# EXERCISE BRIEF:
A stretch of the entries below is to be set down exactly, running from the line with "Task: Open the user profile avatar" through the line with "Task: Expand the Value column down arrow", both included, and no other line.
DATA IN THIS EXERCISE Block Start
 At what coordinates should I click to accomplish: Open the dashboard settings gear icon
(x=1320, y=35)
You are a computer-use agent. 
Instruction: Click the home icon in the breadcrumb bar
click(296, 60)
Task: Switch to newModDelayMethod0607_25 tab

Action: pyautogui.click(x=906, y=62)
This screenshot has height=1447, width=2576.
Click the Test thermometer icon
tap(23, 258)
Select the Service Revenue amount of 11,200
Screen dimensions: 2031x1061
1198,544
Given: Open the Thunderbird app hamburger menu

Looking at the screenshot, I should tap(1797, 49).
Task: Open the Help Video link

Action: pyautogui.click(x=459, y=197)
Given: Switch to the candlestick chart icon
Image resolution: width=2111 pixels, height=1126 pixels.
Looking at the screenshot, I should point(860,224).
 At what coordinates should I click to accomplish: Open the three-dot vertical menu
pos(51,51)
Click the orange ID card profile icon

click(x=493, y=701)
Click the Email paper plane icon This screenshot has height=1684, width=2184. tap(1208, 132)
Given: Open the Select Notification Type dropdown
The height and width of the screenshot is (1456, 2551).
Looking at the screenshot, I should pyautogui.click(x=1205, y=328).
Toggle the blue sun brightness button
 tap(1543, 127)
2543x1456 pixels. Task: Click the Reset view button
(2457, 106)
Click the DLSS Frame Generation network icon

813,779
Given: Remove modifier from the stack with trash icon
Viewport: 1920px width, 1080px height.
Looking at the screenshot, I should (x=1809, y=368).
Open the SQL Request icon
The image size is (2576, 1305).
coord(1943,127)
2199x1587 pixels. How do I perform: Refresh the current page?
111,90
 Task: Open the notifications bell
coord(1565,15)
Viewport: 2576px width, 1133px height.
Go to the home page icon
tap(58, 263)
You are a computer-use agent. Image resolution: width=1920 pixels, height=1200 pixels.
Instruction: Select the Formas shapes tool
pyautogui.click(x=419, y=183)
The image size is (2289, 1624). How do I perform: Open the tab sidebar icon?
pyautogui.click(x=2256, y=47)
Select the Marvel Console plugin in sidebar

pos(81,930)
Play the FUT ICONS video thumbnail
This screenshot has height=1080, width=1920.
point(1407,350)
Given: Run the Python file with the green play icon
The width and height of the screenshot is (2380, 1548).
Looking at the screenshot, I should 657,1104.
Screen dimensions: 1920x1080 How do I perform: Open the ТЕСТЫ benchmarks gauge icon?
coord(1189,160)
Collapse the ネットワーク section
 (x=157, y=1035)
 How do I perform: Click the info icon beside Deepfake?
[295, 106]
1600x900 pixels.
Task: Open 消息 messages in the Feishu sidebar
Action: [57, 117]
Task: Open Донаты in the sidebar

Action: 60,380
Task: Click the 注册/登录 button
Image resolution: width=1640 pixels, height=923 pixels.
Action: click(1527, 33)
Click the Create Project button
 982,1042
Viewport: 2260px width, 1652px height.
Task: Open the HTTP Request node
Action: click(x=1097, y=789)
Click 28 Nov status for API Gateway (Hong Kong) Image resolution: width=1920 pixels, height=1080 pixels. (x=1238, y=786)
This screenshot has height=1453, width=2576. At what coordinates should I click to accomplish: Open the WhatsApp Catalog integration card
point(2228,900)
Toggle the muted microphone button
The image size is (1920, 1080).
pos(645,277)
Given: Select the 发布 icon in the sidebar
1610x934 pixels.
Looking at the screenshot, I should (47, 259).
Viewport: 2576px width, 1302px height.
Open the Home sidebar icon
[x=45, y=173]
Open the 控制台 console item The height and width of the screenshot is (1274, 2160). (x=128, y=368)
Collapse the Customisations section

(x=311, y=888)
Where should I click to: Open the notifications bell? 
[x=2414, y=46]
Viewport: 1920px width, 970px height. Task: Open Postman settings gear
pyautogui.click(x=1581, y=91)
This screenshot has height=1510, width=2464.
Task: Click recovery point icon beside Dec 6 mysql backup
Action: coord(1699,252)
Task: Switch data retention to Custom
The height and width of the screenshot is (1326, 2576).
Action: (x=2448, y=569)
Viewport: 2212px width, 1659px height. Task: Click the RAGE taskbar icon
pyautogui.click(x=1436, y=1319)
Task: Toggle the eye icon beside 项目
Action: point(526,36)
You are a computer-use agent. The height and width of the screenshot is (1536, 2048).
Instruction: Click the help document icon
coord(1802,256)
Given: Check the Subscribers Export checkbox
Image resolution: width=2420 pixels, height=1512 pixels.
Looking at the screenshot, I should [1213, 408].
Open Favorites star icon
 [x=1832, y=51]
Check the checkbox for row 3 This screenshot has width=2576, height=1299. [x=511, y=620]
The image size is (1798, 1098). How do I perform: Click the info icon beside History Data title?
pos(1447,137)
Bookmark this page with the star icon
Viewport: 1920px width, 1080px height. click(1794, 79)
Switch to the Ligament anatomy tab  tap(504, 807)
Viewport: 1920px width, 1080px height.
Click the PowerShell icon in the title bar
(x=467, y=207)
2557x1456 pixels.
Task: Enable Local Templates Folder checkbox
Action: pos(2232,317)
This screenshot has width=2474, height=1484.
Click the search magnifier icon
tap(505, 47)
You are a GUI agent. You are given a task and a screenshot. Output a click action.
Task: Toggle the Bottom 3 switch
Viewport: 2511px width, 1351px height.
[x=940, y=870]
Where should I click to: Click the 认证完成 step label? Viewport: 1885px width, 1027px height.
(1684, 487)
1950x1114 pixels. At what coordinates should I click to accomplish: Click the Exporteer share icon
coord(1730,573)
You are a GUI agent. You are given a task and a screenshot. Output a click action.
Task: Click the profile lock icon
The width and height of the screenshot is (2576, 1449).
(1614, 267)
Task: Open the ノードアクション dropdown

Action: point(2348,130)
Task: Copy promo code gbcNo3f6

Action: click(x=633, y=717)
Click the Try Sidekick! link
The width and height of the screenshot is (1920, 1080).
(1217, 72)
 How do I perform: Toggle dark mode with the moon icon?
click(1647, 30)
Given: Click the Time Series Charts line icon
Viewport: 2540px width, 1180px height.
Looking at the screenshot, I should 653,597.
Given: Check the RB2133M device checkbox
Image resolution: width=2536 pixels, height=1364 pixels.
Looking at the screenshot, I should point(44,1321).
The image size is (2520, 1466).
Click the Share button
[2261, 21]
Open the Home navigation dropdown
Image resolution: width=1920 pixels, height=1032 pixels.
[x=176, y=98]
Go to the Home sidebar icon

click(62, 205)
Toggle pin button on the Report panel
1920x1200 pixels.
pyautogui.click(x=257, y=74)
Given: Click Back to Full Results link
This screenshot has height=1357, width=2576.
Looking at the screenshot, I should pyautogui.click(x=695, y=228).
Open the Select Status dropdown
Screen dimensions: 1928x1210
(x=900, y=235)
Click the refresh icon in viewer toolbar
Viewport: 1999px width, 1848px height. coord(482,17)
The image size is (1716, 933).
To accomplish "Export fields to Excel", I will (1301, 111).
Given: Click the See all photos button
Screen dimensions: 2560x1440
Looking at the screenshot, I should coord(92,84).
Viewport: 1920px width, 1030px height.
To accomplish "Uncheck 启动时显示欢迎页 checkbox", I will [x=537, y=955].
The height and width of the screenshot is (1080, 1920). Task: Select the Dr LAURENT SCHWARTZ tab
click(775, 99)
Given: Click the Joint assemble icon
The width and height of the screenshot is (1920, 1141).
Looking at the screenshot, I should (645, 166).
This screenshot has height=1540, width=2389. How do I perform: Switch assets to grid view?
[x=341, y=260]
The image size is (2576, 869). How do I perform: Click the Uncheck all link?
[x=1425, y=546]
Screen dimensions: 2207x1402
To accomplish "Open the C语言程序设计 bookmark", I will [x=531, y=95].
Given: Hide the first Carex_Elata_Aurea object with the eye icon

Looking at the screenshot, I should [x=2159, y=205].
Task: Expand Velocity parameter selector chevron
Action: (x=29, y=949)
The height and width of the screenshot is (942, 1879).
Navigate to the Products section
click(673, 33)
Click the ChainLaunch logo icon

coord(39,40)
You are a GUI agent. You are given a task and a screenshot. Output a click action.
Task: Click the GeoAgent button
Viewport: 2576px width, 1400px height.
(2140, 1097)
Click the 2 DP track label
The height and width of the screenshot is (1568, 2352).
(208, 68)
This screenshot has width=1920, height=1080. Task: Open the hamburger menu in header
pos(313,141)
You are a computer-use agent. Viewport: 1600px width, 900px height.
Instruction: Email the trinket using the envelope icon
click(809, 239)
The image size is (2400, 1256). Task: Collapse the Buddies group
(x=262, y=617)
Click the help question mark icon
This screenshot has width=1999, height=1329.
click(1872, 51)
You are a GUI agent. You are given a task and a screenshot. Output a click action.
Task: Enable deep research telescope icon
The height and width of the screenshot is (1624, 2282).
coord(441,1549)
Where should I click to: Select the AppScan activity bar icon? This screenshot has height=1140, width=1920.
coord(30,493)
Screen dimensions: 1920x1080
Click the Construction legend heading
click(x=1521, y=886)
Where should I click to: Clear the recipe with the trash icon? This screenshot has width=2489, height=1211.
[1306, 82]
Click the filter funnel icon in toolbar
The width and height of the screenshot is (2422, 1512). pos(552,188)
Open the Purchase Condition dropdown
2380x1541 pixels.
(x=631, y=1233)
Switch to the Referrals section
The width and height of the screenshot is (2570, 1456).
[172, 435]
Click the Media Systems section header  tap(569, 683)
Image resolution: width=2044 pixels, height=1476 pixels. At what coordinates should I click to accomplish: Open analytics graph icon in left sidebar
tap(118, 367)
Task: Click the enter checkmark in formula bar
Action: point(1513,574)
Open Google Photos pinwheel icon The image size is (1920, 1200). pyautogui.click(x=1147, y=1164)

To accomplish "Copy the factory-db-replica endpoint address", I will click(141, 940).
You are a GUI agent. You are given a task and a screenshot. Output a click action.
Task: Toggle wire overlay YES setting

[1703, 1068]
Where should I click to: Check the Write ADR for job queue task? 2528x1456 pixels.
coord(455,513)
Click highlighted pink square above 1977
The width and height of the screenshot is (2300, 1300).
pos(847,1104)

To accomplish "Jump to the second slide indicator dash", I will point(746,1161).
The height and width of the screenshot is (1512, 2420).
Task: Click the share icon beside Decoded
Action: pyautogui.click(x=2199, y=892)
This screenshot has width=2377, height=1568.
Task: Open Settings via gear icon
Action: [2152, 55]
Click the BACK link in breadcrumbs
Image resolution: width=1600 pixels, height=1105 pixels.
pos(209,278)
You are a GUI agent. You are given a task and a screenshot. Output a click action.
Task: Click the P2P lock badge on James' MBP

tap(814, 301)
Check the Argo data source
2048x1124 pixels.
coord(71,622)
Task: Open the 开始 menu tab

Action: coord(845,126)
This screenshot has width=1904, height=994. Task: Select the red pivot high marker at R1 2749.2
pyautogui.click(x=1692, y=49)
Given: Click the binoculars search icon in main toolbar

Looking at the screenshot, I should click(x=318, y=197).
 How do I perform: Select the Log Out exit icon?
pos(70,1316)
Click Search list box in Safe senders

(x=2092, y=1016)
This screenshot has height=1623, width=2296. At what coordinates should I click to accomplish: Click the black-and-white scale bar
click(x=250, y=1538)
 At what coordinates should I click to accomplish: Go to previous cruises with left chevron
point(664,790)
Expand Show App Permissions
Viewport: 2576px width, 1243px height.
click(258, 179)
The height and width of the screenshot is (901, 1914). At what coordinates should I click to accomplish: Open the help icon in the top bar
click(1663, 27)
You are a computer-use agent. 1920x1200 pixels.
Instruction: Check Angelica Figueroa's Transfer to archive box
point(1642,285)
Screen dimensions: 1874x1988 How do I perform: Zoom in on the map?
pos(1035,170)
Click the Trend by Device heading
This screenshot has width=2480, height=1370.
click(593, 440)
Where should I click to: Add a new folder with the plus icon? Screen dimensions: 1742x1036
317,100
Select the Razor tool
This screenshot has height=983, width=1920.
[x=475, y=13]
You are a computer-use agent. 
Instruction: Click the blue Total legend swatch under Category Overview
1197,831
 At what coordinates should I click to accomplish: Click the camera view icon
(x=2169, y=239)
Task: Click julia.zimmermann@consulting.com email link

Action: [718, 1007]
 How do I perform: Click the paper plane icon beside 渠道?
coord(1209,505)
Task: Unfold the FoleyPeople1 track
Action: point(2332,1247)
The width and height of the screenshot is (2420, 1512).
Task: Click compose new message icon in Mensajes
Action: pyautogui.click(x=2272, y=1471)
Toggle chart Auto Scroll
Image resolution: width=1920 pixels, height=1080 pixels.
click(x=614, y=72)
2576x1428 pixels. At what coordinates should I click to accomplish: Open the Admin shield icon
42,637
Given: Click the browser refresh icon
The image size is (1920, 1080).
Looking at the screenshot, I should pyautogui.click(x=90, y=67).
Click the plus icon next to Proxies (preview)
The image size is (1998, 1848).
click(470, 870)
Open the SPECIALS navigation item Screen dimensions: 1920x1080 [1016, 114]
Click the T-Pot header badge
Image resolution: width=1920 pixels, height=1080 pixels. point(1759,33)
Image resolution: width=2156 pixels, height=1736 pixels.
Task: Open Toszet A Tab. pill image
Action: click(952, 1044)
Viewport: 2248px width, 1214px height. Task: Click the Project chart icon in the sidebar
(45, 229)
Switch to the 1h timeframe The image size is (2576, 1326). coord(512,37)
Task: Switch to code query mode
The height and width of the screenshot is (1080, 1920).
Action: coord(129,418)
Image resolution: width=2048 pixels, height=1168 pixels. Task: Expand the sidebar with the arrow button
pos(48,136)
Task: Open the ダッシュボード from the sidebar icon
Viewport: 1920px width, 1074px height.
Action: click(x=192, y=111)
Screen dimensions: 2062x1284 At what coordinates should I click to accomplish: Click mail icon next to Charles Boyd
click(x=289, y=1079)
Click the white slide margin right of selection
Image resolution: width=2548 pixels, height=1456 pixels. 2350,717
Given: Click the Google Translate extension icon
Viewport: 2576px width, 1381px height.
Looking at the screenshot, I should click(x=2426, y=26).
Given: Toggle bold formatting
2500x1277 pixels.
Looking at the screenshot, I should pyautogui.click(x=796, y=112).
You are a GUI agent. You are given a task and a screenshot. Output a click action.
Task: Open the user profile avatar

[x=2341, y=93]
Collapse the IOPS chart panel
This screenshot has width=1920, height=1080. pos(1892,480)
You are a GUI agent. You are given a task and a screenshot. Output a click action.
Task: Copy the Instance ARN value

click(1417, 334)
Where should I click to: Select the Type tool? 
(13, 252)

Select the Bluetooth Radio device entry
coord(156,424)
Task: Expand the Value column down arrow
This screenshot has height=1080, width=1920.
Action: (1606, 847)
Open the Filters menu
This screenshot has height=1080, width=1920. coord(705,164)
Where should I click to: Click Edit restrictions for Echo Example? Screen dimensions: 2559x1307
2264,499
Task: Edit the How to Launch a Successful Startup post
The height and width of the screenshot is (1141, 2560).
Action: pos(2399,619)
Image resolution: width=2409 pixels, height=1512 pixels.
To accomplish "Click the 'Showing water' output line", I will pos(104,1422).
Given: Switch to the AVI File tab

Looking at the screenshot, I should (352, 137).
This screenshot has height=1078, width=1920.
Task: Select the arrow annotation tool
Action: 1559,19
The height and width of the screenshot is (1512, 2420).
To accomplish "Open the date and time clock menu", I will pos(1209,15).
DATA IN THIS EXERCISE Block End
# PROBLEM SOLUTION:
Task: Open the user profile avatar

[x=2341, y=93]
Collapse the IOPS chart panel
This screenshot has width=1920, height=1080. pos(1892,480)
You are a GUI agent. You are given a task and a screenshot. Output a click action.
Task: Copy the Instance ARN value

click(1417, 334)
Where should I click to: Select the Type tool? 
(13, 252)

Select the Bluetooth Radio device entry
coord(156,424)
Task: Expand the Value column down arrow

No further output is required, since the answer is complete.